Bartenura explica “dúvida se comeu gordura proibida, dúvida se não comeu”: e como é isso? Por exemplo, gordura proibida e gordura permitida diante dele e comeu uma delas, como se ensina no final da mishná. E a mishná está explicando: dúvida se comeu gordura proibida, dúvida se não comeu, como é isso? Por exemplo, havia gordura proibida e gordura permitida diante dele e há aqui uma proibição fixa (issur kavua); mas se havia diante dele uma única peça, dúvida se era gordura proibida, dúvida se era gordura permitida, e ele a comeu, está isento, pois a proibição não estava fixada. “E mesmo se comeu”: certamente gordura proibida, dúvida se havia nela o tamanho de azeitona — por exemplo, quando a comeu pensava que era gordura permitida e depois soube que era proibida, e há dúvida se havia nela o tamanho de azeitona ou não. “Comeu uma delas”: pensando que era gordura permitida, e depois soube que uma delas era proibida, e este não sabe qual comeu — traz um asham talui; mas se, no momento de comer, já tinha dúvida e agiu com deliberação e a comeu por dúvida, é considerado deliberado e está isento. “Teve relação inadvertida com uma delas”: pensando que era sua esposa, e depois teve dúvida sobre qual das duas era — traz um asham talui.

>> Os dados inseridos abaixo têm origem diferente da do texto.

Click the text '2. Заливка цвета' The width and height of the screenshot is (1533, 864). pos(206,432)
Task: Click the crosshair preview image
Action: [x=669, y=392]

Perush — os Mefarshim · פֵּרוּשׁ הַמְּפָרְשִׁים

Dois pontos da Guemará em Keritot 17b–19a, comentados por Rashi: a discussão entre Rav Assi e Chiyya bar Rav sobre se a primeira cláusula da mishná fala de uma única peça de status duvidoso ou de duas peças distintas, e a explicação da kaparah incerta que protege quem trouxe o asham talui em dúvida.
Rashi רַשִׁ״י
Keritot 18b, sobre a opinião de que a mishná trata de duas peças
ר׳ אליעזר היא — הילכך ליכא למימר חולין לעזרה נינהו: ואתני אי ראשון שומן אכל — ודאי השני חלב ואי אכל ודאי חלב מספקא ליהוי ליה כפרה להגין עליו עד שיודע לו ויביא חטאת ואי לא ליהוי נדבה:
Rashi explica que a opinião citada segue Rabi Eliezer, e por isso não se pode dizer que se trata de chulin em relação ao Templo. E quanto à condição estabelecida — se a primeira peça comida era gordura permitida, então a segunda era certamente gordura proibida; e se a primeira comida era certamente gordura proibida, então o asham trazido por dúvida serve de kaparah incerta que o protege até que se lhe torne conhecido o fato e traga então a chatat correspondente; e, se não se lhe tornar conhecido, o asham permanece como oferta voluntária.
Rashi רַשִׁ״י
Keritot 19a, sobre a posição de Rabi Shimon quanto à impureza do Templo
רַבִּי שִׁמְעוֹן פּוֹטֵר בָּזוֹ — דְּשְׁנֵי טוּמְאוֹת נִינְהוּ, אָכַל חֲדָא וַחֲדָא, כְּנִיסָה אִיכָּא לְמֵימַר שְׁבִיל זֶה הוּא הַטָּהוֹר, וְהִלְכָּךְ לֵיכָּא יְדִיעָה וַדָּאִית בַּתְּחִלָּה, וּבְטוּמְאַת מִקְדָּשׁ בָּעֵינַן יְדִיעָה בַּתְּחִלָּה וּבַסּוֹף וְהֶעְלֵם בֵּינְתַיִם, וְתַנָּא קַמָּא דְּמְחַיֵּב מְפָרֵשׁ טַעְמֵיהּ לְקַמָּן:
Rashi explica que Rabi Eliezer isenta nesse caso porque se trata de duas impurezas distintas, cada entrada podendo ser atribuída à via pura; por isso não há conhecimento certo no início, e para a impureza do Templo exige-se conhecimento tanto no início quanto no fim, com esquecimento no intervalo — estrutura paralela à das dúvidas que a nossa mishná reúne para o asham talui.